§ Prompt 1
According to the news report on Bishop Cordileone's views about marriage, which university conducted "The New Family Structures Study"?
§ Prompt 2
Write the next part of the news report on Bishop Cordileone's views about marriage, starting after its final sentence.

§ Document segment
Washington D.C., Jul 3, 2012 / 03:07 am
The legalization of "gay marriage" in America, even on a civil level, is unjust to children and poses a threat to religious liberty, warned Bishop Salvatore J. Cordileone of Oakland, Calif.
"Marriage is the only institution we have that connects children to their mothers and fathers," he said. "So really, the question is, do you support that institution?"
In a June interview with CNA, Bishop Cordileone, who leads the U.S. bishops' Subcommittee for the Promotion and Defense of Marriage, explained that Church teaching against the redefinition of marriage on a civil level as well as a sacramental level is a matter of justice.
"Marriage is about fundamental justice for children," he said. "Children do best with a mother and a father."
He acknowledged that advocates of "same-sex marriage" point to studies that appear to indicate that children can do just as well with two parents of the same sex as with two parents of the opposite sex.
However, he called much of this research "flawed" and pointed to a recent article published in the leading peer-reviewed journal, "Social Science Research." The article analyzed the 59 studies on the topic used by American Psychological Association and found that they were problematic because they utilized self-selecting or "small, non-representative samples" of the population.
In contrast, he said, a recent social science study conducted at the University of Texas at Austin – entitled "The New Family Structures Study" – examined a very large, nationally-representative and random sample of American young adults who were raised in different family environments, including with same-sex couples and with their married, biological parents.
The study measured various areas of wellbeing, including social and economic condition, psychological and physical health and sexual identity and behavior. It found significant differences between the individuals raised by their married biological parents and those raised in other situations, and "in no area were children better off in an alternative arrangement."
Based on sound social science, this study complements common sense and "demonstrates what we've always known," Bishop Cordileone said. "Children do best with a mother and a father."
The bishop explained that this issue is of crucial importance because "we cannot have two different definitions of marriage simultaneously in the country."
"Only one definition of marriage can stand," he said. "This is not expanding the right of marriage. It's changing the definition, or taking away something is essential to marriage – that it's the union of a man and a woman for the purpose of the binding of the two and the procreation and education of the next generation of offspring."
Bishop Cordileone also warned that the redefinition of marriage poses a serious threat to religious freedom. This is not merely a potential threat, he said, but one that is already being manifest in numerous ways.
For example, he observed, Catholic Charities agencies in numerous archdioceses have already been forced out of the adoption business because they believed it was best to place children only with a mother and a father.
The "rights of conscience and parental rights" are also at risk, particularly when it comes to education of children.
He pointed to an instance in Massachusetts in which a couple objected to their kindergarten-age child being taught about same-sex families at school. The parents tried to pull their child out of class but were prohibited from doing so. When the father went to the school to object, he was arrested and taken to jail.

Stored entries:
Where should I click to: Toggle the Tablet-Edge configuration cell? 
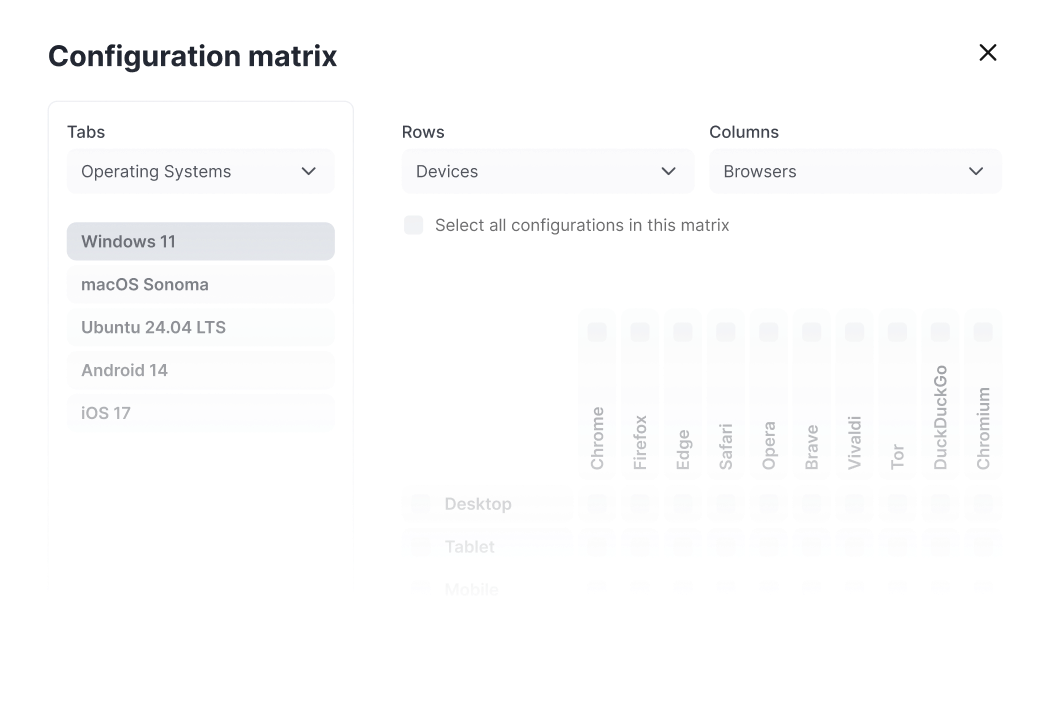[682, 546]
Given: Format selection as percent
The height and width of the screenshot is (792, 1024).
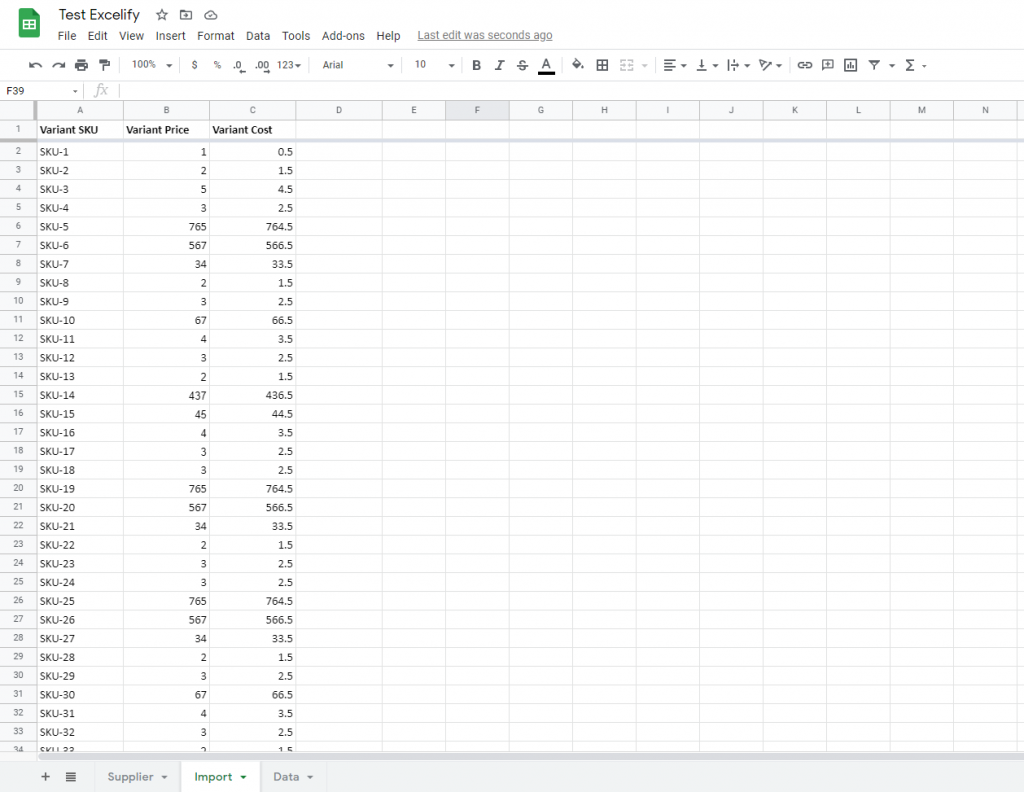Looking at the screenshot, I should tap(216, 64).
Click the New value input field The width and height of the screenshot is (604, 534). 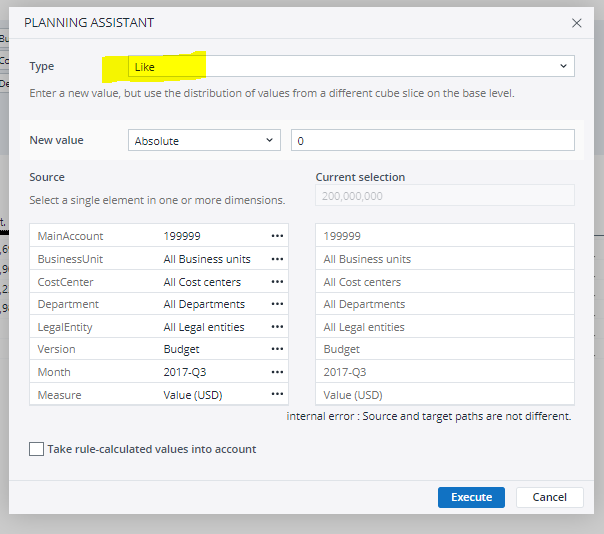432,141
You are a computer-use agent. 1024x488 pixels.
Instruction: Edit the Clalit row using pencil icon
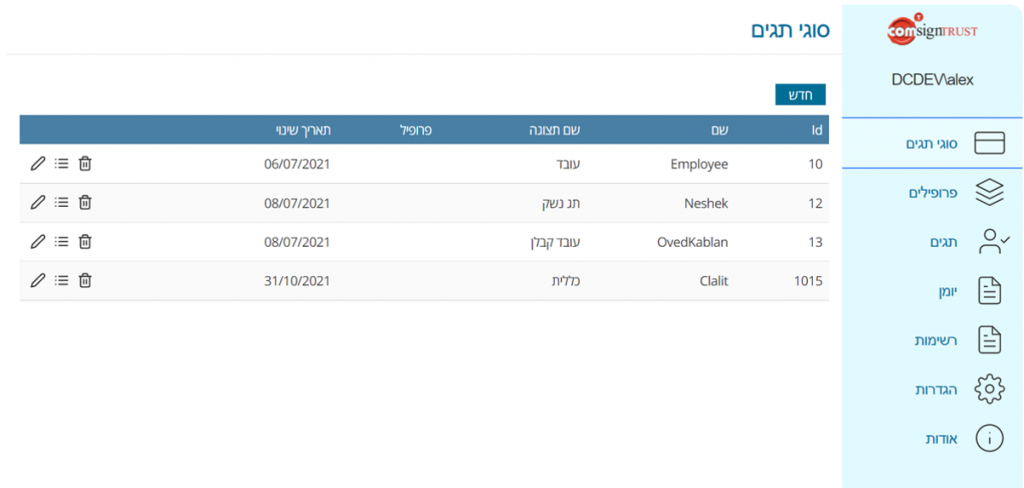38,281
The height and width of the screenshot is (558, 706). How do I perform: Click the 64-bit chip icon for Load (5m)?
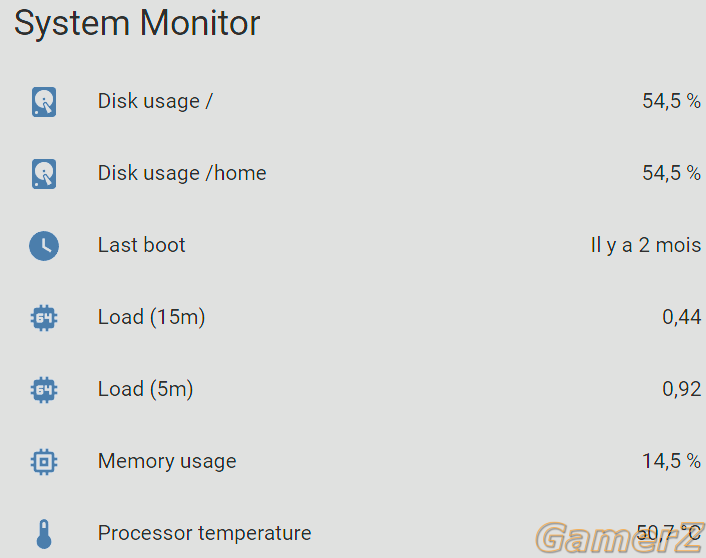44,390
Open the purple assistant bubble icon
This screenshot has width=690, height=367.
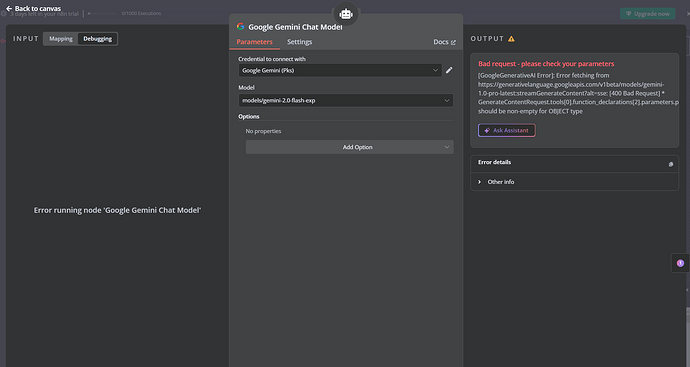pyautogui.click(x=680, y=263)
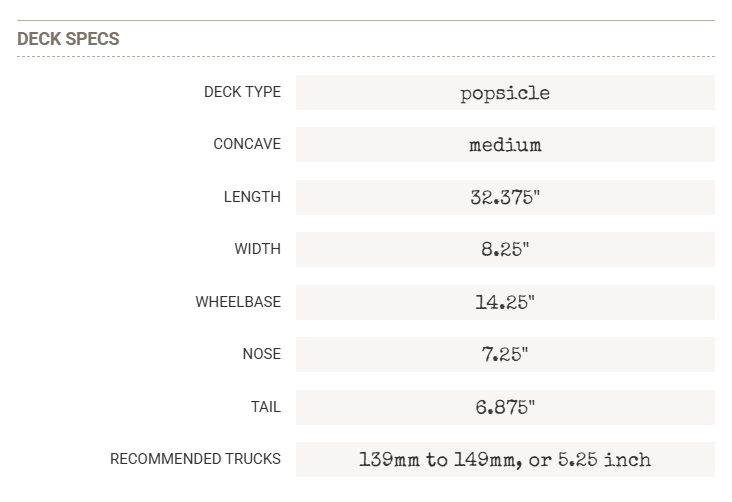Select the 8.25" width value
The height and width of the screenshot is (502, 732).
pos(505,249)
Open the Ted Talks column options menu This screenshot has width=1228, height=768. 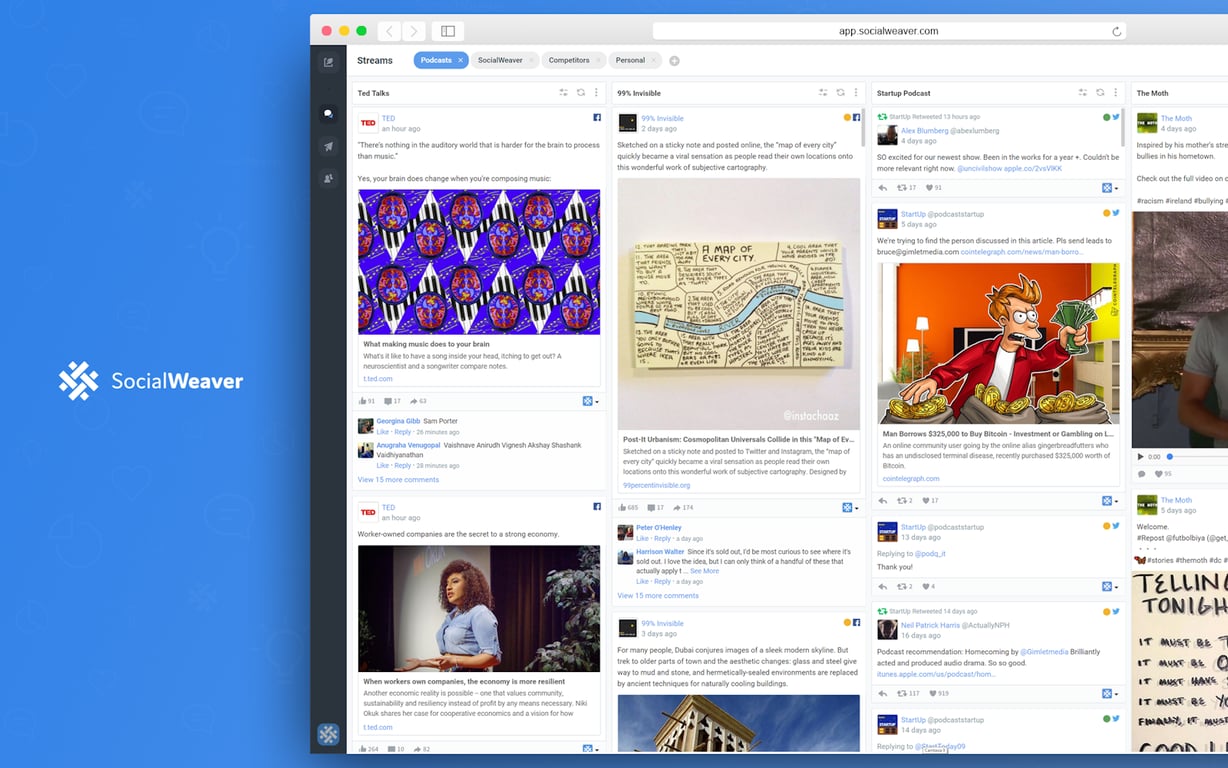point(596,92)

§ Response area 1
The University of Texas at Austin.

§ Response area 2
If the definition of marriage is redefined and "to object to that is being a bigot," Bishop Cordileone said, "well then the state is justified in not allowing a parent to pull his child out when the child is being taught what they believe are fundamental principles of justice."
"But we know it's contrary to fundamental principles of justice," he continued, "because out of justice for children, we need to do the best that we can to help them grow up with their mother and their father, married to each other in a stable relationship."
Bishop Cordileone then emphasized that "gay marriage" is not an isolated problem but is rather connected to the broader issue of misunderstanding sexuality.
"This isn't a new threat to marriage," he explained. "It's a huge problem, and it's gone on for decades."
He noted that the advent of the birth control pill led to an "explosion of contraception" that "divorced procreation from the conjugal act." Other erosions to marriage quickly followed, including no-fault divorce, which was "a huge blow to marriage," and experimenting with "open marriages."
Suddenly, the traditional marks of marriage – fidelity, permanence and openness to children – were all gone, he said. Eventually, this led to a culture of "widespread promiscuity" as sex lost its meaning, a phenomenon that was serious "facilitated" by the common use of contraception.
Now, the bishop pointed out, marriage is seen merely as being about the legal benefits offered to the individuals entering into it, rather than as "a child-centered institution."
But if marriage is simply about intimate relationships between adults, he asked, "why should the law even get involved at all?"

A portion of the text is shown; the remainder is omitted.